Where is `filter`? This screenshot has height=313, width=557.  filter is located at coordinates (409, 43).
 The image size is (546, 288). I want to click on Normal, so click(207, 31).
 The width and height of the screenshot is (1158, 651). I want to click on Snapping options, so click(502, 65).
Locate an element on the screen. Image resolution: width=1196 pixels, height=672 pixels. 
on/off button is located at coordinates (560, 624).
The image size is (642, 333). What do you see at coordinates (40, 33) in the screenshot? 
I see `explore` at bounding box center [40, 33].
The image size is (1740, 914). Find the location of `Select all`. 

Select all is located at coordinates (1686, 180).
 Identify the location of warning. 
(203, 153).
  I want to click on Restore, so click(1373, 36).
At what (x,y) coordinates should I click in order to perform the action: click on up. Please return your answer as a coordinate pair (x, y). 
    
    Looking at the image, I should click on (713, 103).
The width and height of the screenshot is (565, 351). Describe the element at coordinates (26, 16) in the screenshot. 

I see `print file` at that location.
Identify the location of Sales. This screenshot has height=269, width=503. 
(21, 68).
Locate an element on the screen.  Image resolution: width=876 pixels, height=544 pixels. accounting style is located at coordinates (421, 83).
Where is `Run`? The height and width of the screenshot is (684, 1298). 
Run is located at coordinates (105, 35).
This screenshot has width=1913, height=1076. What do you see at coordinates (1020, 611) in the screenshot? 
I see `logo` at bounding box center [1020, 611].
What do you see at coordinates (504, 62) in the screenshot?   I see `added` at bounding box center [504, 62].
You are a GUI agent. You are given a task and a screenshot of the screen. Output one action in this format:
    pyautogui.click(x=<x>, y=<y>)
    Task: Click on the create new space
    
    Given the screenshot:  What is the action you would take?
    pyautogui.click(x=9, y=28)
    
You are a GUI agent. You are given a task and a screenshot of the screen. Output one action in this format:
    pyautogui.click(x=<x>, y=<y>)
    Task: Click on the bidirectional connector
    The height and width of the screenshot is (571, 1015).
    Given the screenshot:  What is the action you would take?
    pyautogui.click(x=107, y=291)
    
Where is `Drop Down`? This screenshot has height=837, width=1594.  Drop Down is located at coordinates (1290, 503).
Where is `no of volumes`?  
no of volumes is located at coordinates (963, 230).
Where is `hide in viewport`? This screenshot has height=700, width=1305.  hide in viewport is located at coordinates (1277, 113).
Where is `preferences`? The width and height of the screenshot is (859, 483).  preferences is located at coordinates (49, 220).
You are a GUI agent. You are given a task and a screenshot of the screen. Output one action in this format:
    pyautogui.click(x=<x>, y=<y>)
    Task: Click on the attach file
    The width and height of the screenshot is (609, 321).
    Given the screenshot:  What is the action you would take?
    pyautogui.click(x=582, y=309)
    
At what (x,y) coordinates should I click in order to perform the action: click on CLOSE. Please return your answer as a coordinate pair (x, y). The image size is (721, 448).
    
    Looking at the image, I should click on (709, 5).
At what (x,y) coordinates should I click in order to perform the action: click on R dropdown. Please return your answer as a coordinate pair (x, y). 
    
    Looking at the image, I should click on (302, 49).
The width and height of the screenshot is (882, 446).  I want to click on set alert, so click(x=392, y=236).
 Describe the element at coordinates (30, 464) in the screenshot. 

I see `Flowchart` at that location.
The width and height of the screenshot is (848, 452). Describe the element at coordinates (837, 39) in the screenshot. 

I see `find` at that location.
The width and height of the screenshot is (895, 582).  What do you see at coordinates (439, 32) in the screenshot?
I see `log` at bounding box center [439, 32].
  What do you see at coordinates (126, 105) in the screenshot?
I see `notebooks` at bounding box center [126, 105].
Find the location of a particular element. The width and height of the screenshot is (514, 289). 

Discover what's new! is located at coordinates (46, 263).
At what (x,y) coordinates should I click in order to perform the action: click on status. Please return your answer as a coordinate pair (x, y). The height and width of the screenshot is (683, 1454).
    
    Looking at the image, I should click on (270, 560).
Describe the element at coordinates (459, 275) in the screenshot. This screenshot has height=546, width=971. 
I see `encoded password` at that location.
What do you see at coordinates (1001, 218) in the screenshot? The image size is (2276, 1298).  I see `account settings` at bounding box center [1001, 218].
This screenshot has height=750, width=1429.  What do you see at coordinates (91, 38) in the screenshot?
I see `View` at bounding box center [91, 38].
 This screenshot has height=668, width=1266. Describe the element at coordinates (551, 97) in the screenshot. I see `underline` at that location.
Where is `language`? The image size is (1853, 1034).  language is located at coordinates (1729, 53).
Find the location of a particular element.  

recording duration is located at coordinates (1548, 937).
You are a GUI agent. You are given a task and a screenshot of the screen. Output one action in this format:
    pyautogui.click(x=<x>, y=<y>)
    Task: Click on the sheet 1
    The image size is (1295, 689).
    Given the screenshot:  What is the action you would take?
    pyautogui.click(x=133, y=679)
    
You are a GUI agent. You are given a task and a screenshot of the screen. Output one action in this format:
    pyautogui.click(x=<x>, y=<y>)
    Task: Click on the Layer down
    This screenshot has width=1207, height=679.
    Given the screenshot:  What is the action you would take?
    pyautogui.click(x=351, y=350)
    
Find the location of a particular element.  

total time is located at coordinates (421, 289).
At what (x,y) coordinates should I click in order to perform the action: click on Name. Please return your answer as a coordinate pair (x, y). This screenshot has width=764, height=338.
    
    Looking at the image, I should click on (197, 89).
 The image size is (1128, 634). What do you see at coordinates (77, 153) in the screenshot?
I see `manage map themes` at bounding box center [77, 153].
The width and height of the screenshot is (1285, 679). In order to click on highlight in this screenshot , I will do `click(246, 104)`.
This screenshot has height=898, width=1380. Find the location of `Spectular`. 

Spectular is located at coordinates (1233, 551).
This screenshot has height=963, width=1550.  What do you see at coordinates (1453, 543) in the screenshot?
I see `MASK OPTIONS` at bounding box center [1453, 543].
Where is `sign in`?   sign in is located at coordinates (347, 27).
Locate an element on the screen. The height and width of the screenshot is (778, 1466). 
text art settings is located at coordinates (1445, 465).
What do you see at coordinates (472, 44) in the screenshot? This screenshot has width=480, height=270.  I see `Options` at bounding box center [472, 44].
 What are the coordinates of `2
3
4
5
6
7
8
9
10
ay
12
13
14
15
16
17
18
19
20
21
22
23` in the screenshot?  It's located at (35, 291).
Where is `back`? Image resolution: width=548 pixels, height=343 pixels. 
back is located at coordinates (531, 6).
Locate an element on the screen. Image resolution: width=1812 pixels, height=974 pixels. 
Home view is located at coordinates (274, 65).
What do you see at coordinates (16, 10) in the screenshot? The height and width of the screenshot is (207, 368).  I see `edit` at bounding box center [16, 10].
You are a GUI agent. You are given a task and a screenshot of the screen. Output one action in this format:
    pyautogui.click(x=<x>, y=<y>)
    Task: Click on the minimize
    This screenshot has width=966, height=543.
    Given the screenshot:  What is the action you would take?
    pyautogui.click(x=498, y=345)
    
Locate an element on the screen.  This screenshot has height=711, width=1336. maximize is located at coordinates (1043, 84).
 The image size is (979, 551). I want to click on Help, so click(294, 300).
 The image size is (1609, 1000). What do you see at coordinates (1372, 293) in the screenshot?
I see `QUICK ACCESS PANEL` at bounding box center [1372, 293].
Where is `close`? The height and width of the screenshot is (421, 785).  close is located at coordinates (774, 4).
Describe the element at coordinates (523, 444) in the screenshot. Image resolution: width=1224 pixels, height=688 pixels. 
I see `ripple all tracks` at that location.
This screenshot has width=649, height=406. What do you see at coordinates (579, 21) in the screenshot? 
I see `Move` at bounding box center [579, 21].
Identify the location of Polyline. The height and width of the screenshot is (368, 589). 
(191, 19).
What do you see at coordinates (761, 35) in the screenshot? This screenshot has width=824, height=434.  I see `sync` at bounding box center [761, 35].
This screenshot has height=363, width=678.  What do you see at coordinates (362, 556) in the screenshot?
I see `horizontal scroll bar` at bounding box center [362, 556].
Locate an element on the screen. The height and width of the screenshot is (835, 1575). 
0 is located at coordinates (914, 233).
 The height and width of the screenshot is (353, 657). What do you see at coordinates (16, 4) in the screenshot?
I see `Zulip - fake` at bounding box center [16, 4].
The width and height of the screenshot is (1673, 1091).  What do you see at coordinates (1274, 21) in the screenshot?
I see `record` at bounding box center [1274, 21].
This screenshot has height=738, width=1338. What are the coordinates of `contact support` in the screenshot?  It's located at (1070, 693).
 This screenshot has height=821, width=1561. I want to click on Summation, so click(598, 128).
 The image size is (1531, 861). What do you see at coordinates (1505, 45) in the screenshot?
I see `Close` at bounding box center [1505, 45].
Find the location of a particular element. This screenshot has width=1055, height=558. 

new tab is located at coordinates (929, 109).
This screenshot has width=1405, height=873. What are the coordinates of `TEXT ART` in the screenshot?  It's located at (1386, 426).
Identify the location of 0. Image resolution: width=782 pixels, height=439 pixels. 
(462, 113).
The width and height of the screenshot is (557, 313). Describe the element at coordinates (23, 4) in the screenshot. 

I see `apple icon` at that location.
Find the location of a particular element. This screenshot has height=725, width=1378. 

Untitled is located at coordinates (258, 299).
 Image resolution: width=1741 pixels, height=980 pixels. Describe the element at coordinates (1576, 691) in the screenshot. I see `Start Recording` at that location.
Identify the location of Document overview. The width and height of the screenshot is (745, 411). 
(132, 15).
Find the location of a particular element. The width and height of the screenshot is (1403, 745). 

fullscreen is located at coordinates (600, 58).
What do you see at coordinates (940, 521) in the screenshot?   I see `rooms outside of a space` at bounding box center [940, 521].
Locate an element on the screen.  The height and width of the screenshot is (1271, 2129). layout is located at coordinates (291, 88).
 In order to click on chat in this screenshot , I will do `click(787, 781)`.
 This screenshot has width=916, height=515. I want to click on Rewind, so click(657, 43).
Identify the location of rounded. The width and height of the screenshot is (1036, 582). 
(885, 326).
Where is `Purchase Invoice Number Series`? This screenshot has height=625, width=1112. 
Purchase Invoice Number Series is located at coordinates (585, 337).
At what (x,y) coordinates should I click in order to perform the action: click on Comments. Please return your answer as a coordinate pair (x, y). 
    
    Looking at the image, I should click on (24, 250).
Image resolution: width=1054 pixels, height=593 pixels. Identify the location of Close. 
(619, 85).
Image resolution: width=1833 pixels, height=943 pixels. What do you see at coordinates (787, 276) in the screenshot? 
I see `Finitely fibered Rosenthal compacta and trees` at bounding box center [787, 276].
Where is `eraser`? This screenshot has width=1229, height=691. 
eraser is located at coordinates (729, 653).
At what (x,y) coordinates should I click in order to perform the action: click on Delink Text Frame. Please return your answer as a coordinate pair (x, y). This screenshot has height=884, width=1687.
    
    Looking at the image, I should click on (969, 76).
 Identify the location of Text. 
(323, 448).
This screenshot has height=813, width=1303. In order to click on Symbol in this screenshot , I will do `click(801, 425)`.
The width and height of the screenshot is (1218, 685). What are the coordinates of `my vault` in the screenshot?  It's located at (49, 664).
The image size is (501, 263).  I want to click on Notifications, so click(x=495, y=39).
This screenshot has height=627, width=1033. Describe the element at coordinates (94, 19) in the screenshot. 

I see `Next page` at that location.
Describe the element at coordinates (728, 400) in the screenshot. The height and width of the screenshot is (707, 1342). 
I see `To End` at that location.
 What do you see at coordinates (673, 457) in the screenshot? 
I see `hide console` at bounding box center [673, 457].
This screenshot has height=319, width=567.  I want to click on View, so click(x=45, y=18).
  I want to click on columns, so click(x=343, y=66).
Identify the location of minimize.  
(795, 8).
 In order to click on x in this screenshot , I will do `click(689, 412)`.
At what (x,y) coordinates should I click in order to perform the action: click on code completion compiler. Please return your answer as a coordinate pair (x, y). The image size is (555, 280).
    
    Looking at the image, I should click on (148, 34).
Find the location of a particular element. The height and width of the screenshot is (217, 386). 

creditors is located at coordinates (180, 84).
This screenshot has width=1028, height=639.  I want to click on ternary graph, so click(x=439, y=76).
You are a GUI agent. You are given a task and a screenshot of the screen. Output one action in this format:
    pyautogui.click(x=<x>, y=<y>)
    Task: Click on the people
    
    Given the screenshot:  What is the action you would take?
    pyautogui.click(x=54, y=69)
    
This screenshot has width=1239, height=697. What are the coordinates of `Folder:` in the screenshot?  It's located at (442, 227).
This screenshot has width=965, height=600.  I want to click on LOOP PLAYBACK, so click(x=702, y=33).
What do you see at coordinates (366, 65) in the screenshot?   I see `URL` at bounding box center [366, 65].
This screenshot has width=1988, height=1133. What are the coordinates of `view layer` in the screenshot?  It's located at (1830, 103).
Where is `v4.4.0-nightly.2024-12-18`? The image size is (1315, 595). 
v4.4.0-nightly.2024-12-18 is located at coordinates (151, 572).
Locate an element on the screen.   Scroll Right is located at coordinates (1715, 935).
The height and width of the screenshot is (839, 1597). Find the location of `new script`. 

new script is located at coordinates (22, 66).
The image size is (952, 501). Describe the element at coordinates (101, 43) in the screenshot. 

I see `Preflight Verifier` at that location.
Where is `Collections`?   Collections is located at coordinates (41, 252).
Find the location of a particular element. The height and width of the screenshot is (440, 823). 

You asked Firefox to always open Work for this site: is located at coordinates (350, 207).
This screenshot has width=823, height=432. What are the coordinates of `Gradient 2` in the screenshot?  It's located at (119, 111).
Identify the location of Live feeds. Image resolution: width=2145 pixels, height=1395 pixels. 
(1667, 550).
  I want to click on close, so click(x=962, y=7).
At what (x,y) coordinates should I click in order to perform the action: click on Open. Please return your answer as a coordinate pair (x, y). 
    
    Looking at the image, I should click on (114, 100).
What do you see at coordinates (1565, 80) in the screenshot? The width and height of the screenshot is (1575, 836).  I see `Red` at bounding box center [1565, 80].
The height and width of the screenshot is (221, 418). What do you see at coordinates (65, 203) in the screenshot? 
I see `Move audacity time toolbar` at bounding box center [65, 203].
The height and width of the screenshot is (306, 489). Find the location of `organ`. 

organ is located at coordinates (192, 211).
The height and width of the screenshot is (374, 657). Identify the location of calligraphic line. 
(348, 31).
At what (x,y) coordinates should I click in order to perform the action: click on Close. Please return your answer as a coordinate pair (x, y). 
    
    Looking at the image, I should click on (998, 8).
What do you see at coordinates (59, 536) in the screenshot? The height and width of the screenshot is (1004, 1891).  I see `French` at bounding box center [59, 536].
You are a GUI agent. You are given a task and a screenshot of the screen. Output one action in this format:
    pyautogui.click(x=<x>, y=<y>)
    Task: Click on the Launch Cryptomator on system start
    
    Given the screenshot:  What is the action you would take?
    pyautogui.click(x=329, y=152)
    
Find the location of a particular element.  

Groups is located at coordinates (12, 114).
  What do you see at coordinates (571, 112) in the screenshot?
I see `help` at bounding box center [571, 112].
● ● ● ● ●
**Task goal:** Rewrite the material from the line containing "I want to click on columns, so" up to and including the line containing "pyautogui.click(x=54, y=69)", swapping "location" for "position" and leaving everything else in those lines unchanged.

**Solution:**
  I want to click on columns, so click(x=343, y=66).
Identify the position of minimize.  
(795, 8).
 In order to click on x in this screenshot , I will do `click(689, 412)`.
At what (x,y) coordinates should I click in order to perform the action: click on code completion compiler. Please return your answer as a coordinate pair (x, y). The image size is (555, 280).
    
    Looking at the image, I should click on (148, 34).
Find the position of a particular element. The height and width of the screenshot is (217, 386). 

creditors is located at coordinates (180, 84).
This screenshot has width=1028, height=639.  I want to click on ternary graph, so click(x=439, y=76).
You are a GUI agent. You are given a task and a screenshot of the screen. Output one action in this format:
    pyautogui.click(x=<x>, y=<y>)
    Task: Click on the people
    
    Given the screenshot:  What is the action you would take?
    pyautogui.click(x=54, y=69)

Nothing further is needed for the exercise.